**本文**:
>>>

若き頃何遍も読んだ『死霊』はとても難解で、まるで自分が風車に向かうドン・キホーテのように思えたものでた。久し振りに読み直してみようかしら。
そう云えば『死霊』の装丁は駒井哲郎でしたっけ…。
投稿: Usher | 2009/02/20 02:08
Usherさん
『死霊』を初めて読んだのは高校卒業間際の頃。
分からないまま、沈鬱な雰囲気だけ味わっていたような。
学生になって『死靈』の第五章が出たとき、改めて読んで、一気読みしました。
ただ、ちょっと「?」が。
その「?」は、その後の章が出るたびに強まっていった。
明らかに第四章までとは、というより第三章までとは文章の密度が違う…緩まっている…といった若干の失望感。
小生の埴谷雄高に対する評価は、基本的に評論家やエッセイストとして高く、小説は評論家の頭で考えた頭でっかちの作品というもの。
それでも凡百の小説とは違う試みなので別格扱いしていますが。
駒井哲郎についても、拙稿で採り上げたことがありますが、彼の展覧会(二人展)を観に行った際に、一緒に展示されていた清宮質文に出会わせてくれた人という印象。
銅版画は好きでいろんな版画家がいるし、銅版画の魅力を知る切っ掛けになった人でもあります。

<<<

**出典情報**:

>>>

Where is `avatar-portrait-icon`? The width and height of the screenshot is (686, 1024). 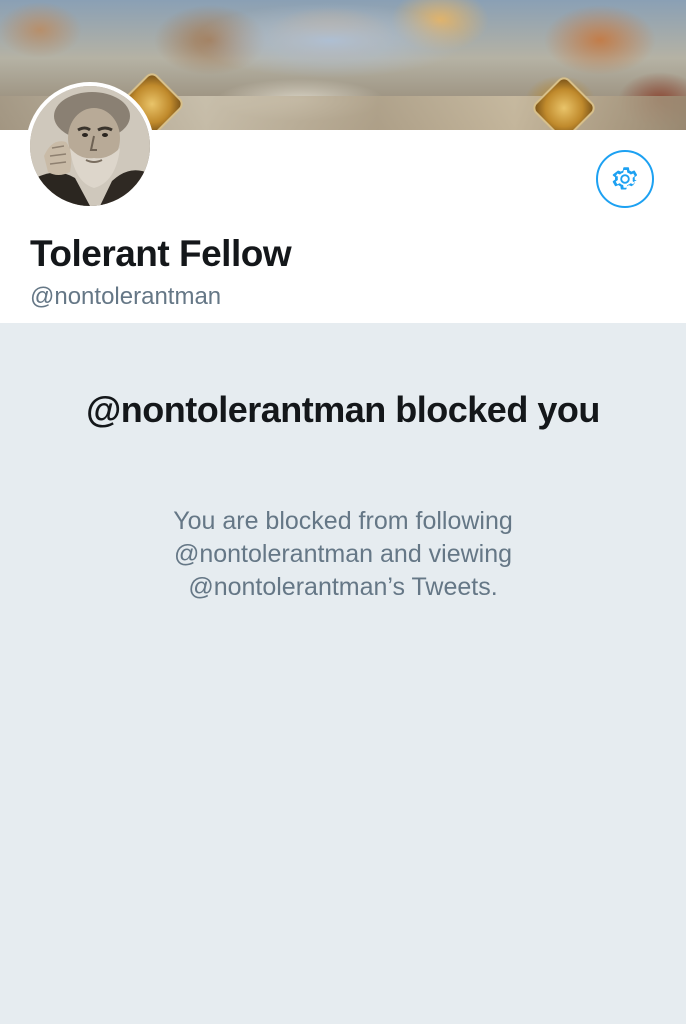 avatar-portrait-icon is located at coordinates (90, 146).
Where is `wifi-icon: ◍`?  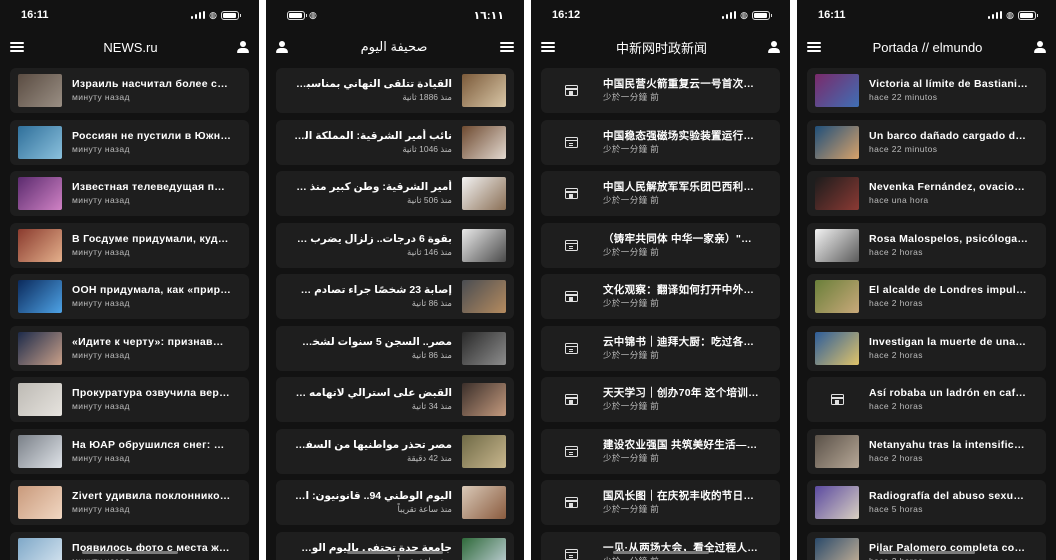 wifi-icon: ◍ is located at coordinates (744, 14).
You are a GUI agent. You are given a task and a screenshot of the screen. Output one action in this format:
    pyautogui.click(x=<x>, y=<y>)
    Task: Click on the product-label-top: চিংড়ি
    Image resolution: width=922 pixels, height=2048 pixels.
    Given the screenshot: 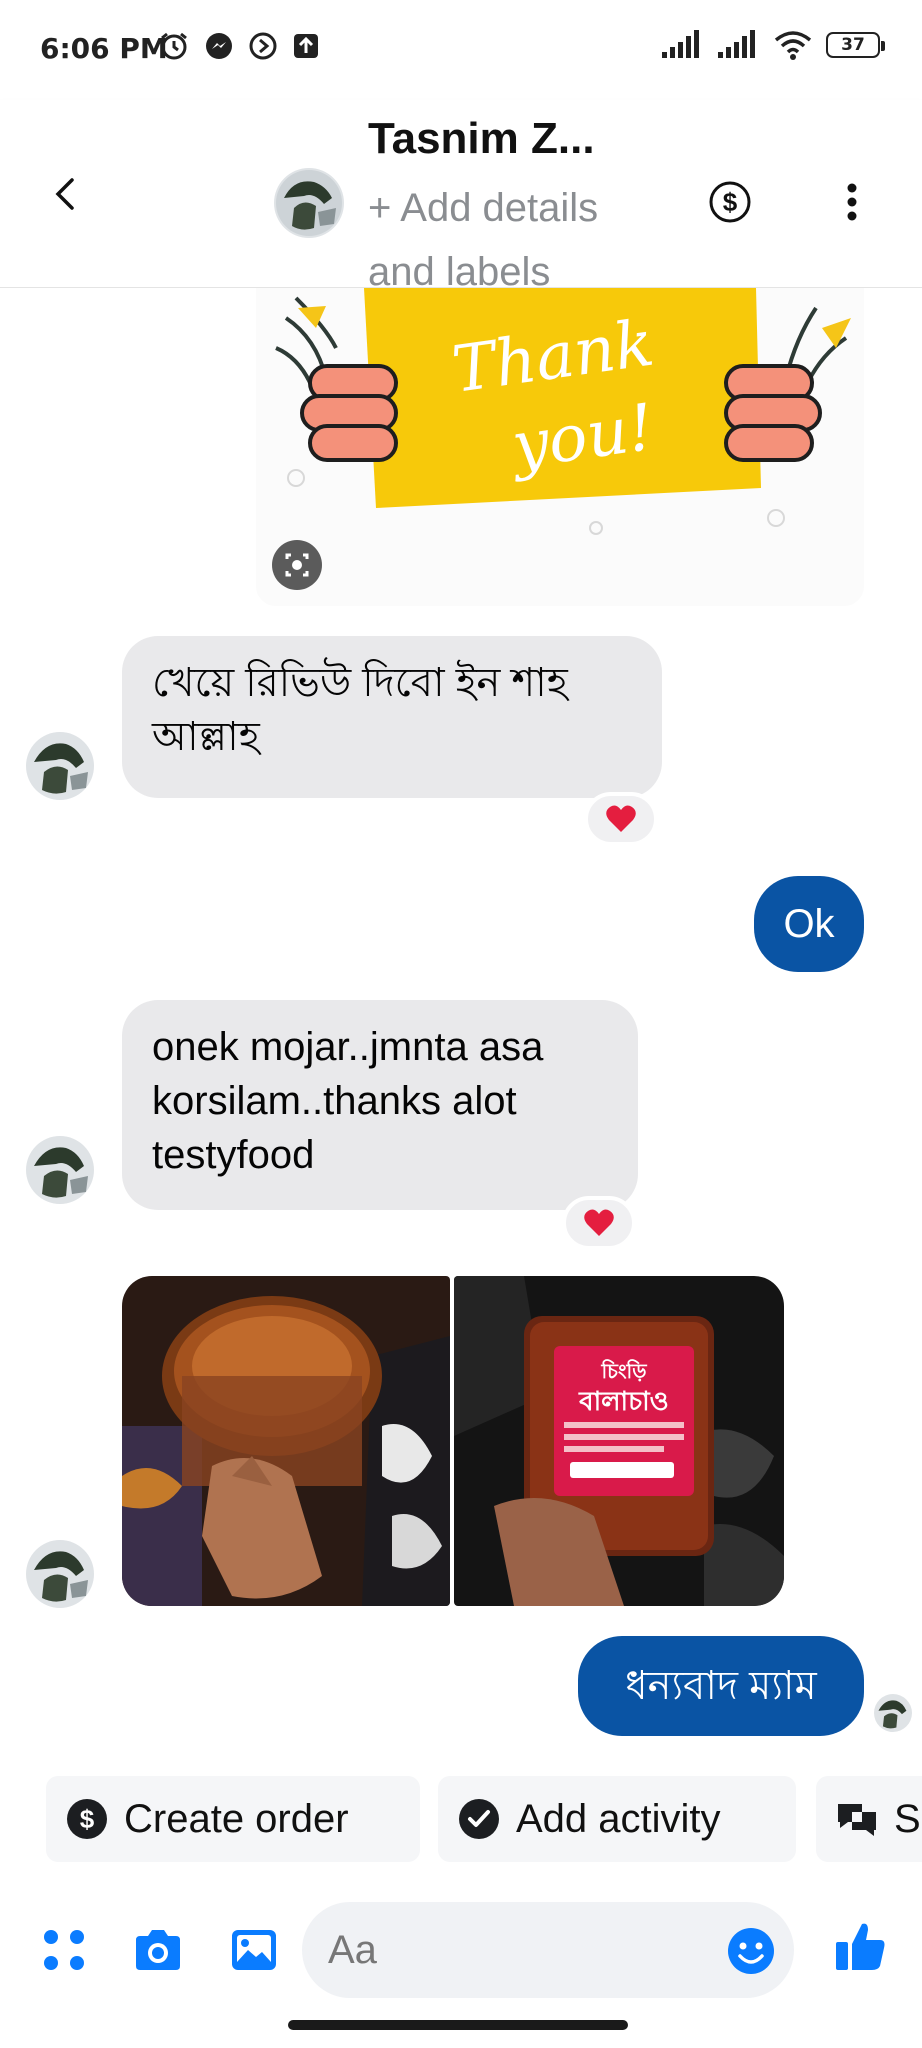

<<<

**課題一覧**:
- a) 本文について、次の問いに答えよ。
(i) 返信を書いた人が『死霊』を初めて読んだのはいつ頃か。
(ii) 返信を書いた人は、埴谷雄高を基本的にどのような立場として高く評価しているか。
(iii) 駒井哲郎の二人展で一緒に展示されていたのは誰か。
- b) 本文のうち、「ただ、ちょっと「?」が。」で始まり「会わせてくれた人という印象。」まで続く部分を、そのまま書き出せ。
データはここでは一切使わない。

**解答一覧**:
- a)
(i) 高校卒業間際の頃である。
(ii) 評論家やエッセイストとして高く評価している。
(iii) 清宮質文である。

- b)
ただ、ちょっと「?」が。
その「?」は、その後の章が出るたびに強まっていった。
明らかに第四章までとは、というより第三章までとは文章の密度が違う…緩まっている…といった若干の失望感。
小生の埴谷雄高に対する評価は、基本的に評論家やエッセイストとして高く、小説は評論家の頭で考えた頭でっかちの作品というもの。
それでも凡百の小説とは違う試みなので別格扱いしていますが。
駒井哲郎についても、拙稿で採り上げたことがありますが、彼の展覧会(二人展)を観に行った際に、一緒に展示されていた清宮質文に出会わせてくれた人という印象。